Exercise text
The electrical power for a subsea control system is usually provided from a local uninterruptable power supply (UPS). However, certain factors may cause the local UPS to provide insufficiently clean power.
For example, other loads may draw power from the same input electrical power line, and said loads may generate transients and distortions. Examples of loads that could cause transients and distortions include motors and compressors.
The local UPS may include a bypass, and this may be inadvertently or uncontrollably triggered, resulting in potentially dirty power reaching the subsea control system.
The off-line construction of the UPS may be such that it does not provide clean power.
It is an aim of the present invention to overcome some of the above drawbacks associated with prior art power supplies for subsea control systems. Accordingly, the present invention provides a high-RAM (reliability, availability and maintainability), low-footprint power conditioning system.
As prior art there may be mentioned WO2015/039682, which discloses a voltage regulator for a subsea control system, and US2013/0154393, which discloses a method of protecting against transients in a subsea communication system. As additional prior art there may be mentioned US20120195385, which discloses a communication on power system, US20150008766 and US20150009735, which disclose methods and apparatuses for transferring electrical power for subsea applications. As non-patent literature there may be mentioned “Ultra-long Offset Subsea Developments and the Impact on the Remote Control Infrastructure” by Will Acworth (SPE Russian Oil and Gas Technical Conference and Exhibition, 3-6 October 2006, Moscow, Russia) and “Subsea Hydraulic Power Generation and Distribution for Subsea Control Systems” by Tony Pipe (European Petroleum Conference 25-28 October 1982, London, UK).
Summary of the invention
In accordance with a first aspect of the present invention there is provided a power conditioning system comprising: a power input line; a power output line; a plurality of power conditioning units connected in parallel between the power input line and the power output line, wherein each of the plurality of power conditioning units produces a power output, and each of the power outputs is connected to the power output line.
In accordance with a second aspect of the present invention there is provided a method of supplying power to a subsea control system, said method comprising the steps of: providing a power input line; providing a power output line; connecting a plurality of power conditioning units in parallel between the power input line and the power output line, wherein each of the plurality of power conditioning units produces a power output, and each of the power outputs is connected to the power output line; connecting the power output line to the subsea control system; and supplying power to the power input line. A circuit breaker could be connected between each of the plurality of power conditioning units and the power input line.
An isolator could be connected between each of the plurality of power conditioning units and the power output line.
An Ethernet hub connected to a communication line could be incorporated into the power conditioning system, wherein a communication signal is received by each of the plurality of power conditioning units from the power input line, and a communication output from each of the power conditioning units is connected to the Ethernet hub. The Ethernet hub could be powered by a power supply unit that receives electrical power from the power input line.

Problem to solve
Carry on the passage about the power conditioning system for subsea control systems from the point where it stops.

Dataset records
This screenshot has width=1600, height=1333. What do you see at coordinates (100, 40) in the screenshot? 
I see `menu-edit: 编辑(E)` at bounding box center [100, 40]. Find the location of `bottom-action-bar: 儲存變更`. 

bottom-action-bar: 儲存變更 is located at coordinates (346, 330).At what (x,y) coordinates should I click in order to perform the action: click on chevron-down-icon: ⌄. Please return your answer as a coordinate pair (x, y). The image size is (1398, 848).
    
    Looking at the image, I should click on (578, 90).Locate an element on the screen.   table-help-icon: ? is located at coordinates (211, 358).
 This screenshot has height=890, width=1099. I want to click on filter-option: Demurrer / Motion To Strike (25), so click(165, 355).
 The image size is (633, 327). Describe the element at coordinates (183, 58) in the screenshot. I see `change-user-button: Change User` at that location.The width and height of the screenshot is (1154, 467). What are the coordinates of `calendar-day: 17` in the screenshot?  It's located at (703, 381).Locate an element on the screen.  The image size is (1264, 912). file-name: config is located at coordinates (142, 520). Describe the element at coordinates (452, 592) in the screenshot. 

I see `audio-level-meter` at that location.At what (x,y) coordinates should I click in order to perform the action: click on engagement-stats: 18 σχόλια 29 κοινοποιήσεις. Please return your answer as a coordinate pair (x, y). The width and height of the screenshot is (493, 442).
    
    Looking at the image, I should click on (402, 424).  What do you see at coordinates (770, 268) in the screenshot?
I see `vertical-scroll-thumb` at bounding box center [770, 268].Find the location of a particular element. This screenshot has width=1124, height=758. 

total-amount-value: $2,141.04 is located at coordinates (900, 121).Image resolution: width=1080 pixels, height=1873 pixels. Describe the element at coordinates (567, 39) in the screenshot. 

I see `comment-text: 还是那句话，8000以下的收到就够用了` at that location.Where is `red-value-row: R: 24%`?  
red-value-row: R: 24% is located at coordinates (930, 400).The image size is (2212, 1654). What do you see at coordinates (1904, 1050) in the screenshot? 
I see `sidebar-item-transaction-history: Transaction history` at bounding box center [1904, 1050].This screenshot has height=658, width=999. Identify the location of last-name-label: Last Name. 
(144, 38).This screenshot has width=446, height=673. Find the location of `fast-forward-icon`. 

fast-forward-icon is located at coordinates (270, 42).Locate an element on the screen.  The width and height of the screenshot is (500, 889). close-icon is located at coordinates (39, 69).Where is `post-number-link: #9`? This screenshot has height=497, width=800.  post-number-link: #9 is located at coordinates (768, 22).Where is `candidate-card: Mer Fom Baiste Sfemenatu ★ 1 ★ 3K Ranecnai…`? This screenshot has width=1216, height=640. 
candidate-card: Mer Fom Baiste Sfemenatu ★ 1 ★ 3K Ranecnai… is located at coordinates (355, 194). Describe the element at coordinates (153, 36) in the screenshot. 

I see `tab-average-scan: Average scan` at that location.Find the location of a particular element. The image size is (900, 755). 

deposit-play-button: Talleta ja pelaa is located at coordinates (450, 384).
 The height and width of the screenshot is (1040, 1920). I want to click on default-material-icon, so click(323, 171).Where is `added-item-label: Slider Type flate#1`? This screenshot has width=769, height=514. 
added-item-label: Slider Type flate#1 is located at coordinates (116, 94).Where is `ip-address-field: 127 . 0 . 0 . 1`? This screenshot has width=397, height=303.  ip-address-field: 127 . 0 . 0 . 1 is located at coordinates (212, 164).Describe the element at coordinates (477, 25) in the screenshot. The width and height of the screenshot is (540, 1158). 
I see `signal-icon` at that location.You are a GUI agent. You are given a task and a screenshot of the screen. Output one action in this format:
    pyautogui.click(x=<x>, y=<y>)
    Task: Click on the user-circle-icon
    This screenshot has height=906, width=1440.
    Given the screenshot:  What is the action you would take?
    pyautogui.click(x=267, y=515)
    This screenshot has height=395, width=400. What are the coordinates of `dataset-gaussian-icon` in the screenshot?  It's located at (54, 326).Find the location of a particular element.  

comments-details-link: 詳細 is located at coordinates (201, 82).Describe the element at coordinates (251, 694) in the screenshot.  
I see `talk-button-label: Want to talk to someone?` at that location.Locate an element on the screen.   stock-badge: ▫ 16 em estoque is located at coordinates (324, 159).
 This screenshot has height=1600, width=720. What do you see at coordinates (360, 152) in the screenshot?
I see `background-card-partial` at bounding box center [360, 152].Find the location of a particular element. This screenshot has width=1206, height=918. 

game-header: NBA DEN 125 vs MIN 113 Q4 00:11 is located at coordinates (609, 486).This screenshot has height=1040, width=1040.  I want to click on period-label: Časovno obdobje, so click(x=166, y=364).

Response to this exercise
Each of the plurality of power conditioning units could include an AC to DC to AC power convertor.
Each of the plurality of power conditioning units could be configured such that the power outputs of the plurality of power conditioning units are synchronised in phase. A static bypass line could be connected to the power input line. A circuit breaker could be disposed between the power input line and static bypass line. A subsea control system including a power conditioning system described above is also provided. Said subsea control system could include a further power conditioning system as described above to provide redundancy.
Detailed description
The invention will now be described with reference to the accompanying drawings, in which:
Fig. 1 schematically shows an apparatus in accordance with a first embodiment of the invention.
Fig. 1 schematically shows a power conditioning system 1 in accordance with a first embodiment the present invention.
The power conditioning system 1 comprises a power input line 2 and a power output line 3. Between the input power line 2 and the power output line a plurality of power conditioning units 4, 5, 6 are connected in parallel via connectors 10, 11. The power outputs of each of the power conditioning units 4, 5, 6 are connected together, such that the power output line 3 is the sum of the power conditioning unit power outputs.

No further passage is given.